In an article from 247Sports, Riley Gates wrote, “The league is not entertaining playing any fall sports until January 1, 2021 at the earliest…”
The decision will also affect other varsity fall sports like soccer, and could alter schedules for winter sports such as men’s and women’s basketball.
The Ivy League, as it did in March for its conference basketball tournament, is the first Division I league to act in terms of college football. That does not, however, mean Power Five schools will follow suit this time.

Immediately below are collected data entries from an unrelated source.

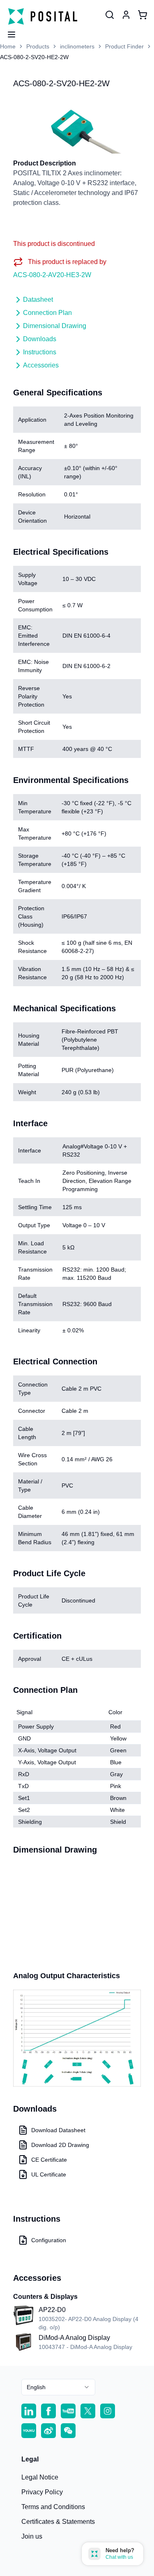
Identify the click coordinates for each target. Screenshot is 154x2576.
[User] (110, 15)
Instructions (39, 352)
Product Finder (124, 46)
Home (8, 46)
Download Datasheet (58, 2130)
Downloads (39, 338)
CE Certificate (49, 2159)
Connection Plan (47, 312)
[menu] (8, 32)
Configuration (48, 2240)
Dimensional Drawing (54, 325)
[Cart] (142, 15)
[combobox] (58, 2387)
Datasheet (38, 299)
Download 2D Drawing (60, 2145)
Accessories (41, 365)
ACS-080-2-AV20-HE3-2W (52, 274)
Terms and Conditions (53, 2506)
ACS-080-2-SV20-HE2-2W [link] (34, 57)
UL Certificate (48, 2174)
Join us (31, 2536)
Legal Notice (39, 2477)
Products (37, 46)
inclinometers (77, 46)
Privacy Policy (42, 2492)
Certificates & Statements (58, 2521)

In an article from 247Sports, Brandon Marcello wrote, “FBS conferences followed the lead of the Ivy League in mid-March, when the league was the first to cancel its postseason basketball tournament. The real-time decision in March amid a new growing threat, however, is much different in circumstance and scope than the impending decision Wednesday concerning football in the Ivy League. Power 5 commissioners have discussed the need to wait and not follow the Ivy League in meetings this week.”
“I don’t think people understand how that (decision) simply doesn’t affect us,” an FBS administrator told Marcello.
The Ivy League, which consists of eight member schools, is considering playing fall sports in the spring. Those schools include Brown University, Columbia University, Cornell University, Dartmouth College, Harvard University, the University of Pennsylvania, Princeton University and Yale University.
College football is scheduled to kickoff its 2020 season on Aug. 29. Time will tell if toe meets leather that Saturday.